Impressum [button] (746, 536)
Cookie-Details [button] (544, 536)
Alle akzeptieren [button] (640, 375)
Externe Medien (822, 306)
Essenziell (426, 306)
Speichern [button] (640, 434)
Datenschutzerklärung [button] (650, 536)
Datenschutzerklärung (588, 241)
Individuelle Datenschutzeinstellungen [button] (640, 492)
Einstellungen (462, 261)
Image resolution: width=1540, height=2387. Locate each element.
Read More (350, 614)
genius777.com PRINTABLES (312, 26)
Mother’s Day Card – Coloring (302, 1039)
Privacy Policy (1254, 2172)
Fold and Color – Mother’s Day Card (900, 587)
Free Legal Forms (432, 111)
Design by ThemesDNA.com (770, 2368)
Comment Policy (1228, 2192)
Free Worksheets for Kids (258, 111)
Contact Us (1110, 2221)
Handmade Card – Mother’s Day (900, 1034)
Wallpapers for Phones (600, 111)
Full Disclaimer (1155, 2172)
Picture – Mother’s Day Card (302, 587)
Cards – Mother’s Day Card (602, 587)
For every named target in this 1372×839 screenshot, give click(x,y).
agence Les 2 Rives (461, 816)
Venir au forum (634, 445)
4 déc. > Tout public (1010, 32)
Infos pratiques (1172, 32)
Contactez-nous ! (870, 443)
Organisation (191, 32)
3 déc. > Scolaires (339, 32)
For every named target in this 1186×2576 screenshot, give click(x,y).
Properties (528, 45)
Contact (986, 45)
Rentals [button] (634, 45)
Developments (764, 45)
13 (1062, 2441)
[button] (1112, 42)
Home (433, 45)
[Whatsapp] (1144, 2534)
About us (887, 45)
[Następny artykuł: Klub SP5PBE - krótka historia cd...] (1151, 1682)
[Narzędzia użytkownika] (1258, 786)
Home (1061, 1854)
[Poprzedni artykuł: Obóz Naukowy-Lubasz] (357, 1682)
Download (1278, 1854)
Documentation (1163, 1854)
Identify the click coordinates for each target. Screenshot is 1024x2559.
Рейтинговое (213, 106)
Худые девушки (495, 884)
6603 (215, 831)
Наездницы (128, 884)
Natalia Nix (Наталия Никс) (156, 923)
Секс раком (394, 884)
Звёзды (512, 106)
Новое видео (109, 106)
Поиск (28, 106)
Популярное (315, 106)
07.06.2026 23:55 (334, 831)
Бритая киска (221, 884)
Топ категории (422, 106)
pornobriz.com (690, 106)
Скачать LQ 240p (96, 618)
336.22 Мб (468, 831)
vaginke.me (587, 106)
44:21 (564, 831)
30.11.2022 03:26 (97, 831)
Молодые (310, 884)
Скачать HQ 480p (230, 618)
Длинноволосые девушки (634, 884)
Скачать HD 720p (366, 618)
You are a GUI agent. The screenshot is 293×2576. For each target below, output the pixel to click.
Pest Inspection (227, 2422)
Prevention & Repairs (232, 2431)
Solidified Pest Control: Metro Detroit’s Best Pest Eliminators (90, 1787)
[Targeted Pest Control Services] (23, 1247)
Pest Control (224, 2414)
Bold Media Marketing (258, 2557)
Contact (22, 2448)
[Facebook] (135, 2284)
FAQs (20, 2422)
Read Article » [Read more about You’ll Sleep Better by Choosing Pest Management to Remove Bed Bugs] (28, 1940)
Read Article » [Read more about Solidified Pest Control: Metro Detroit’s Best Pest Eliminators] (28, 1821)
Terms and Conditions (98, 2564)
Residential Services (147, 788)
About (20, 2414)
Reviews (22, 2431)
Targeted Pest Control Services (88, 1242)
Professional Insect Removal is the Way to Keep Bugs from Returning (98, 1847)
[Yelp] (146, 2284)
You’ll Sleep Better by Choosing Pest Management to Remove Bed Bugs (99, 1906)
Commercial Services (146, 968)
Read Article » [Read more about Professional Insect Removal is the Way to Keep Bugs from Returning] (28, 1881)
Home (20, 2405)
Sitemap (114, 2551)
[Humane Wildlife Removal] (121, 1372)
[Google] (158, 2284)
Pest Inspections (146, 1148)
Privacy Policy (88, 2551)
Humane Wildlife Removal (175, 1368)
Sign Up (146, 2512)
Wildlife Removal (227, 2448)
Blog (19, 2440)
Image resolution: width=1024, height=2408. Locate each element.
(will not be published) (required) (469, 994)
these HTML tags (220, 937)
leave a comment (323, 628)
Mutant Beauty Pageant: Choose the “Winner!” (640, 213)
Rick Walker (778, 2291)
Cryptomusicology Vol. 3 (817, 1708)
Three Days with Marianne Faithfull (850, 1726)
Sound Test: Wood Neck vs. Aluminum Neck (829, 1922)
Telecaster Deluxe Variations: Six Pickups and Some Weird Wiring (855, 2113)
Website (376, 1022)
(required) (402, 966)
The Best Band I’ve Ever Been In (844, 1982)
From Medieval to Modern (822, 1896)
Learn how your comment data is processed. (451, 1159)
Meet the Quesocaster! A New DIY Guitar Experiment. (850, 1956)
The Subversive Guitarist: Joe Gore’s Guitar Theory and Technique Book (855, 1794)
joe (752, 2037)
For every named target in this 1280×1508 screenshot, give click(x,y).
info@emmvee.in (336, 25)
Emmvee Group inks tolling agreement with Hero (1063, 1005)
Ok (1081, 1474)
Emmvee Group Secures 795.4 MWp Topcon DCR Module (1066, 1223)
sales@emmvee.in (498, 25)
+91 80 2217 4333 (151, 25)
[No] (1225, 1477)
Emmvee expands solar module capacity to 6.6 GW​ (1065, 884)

+++++

Treść zadania >> Przeskaluj współrzędne w odpowiedziach we wpisach, zaczynając od wiersza zawierającego "Sign Up (146, 2512)" i kończąc na wierszu zawierającym "Rick Walker (778, 2291)". Przepisz wszystkie te wiersze, łącznie z poleceniami, i pomnóż każdą współrzędną w odpowiedziach przez 2,35, zaokrąglając do liczby całkowitej (połówki w górę), a liczby w poleceniach zostaw bez zmian.

Odpowiedź do zadania >>
Sign Up (343, 5903)
Wildlife Removal (533, 5753)
Blog (45, 5734)
Image resolution: width=1024, height=2408. Locate each element.
(will not be published) (required) (1102, 2336)
these HTML tags (517, 2202)
leave a comment (759, 1476)
Mutant Beauty Pageant: Choose the “Winner!” (1504, 501)
Rick Walker (1828, 5384)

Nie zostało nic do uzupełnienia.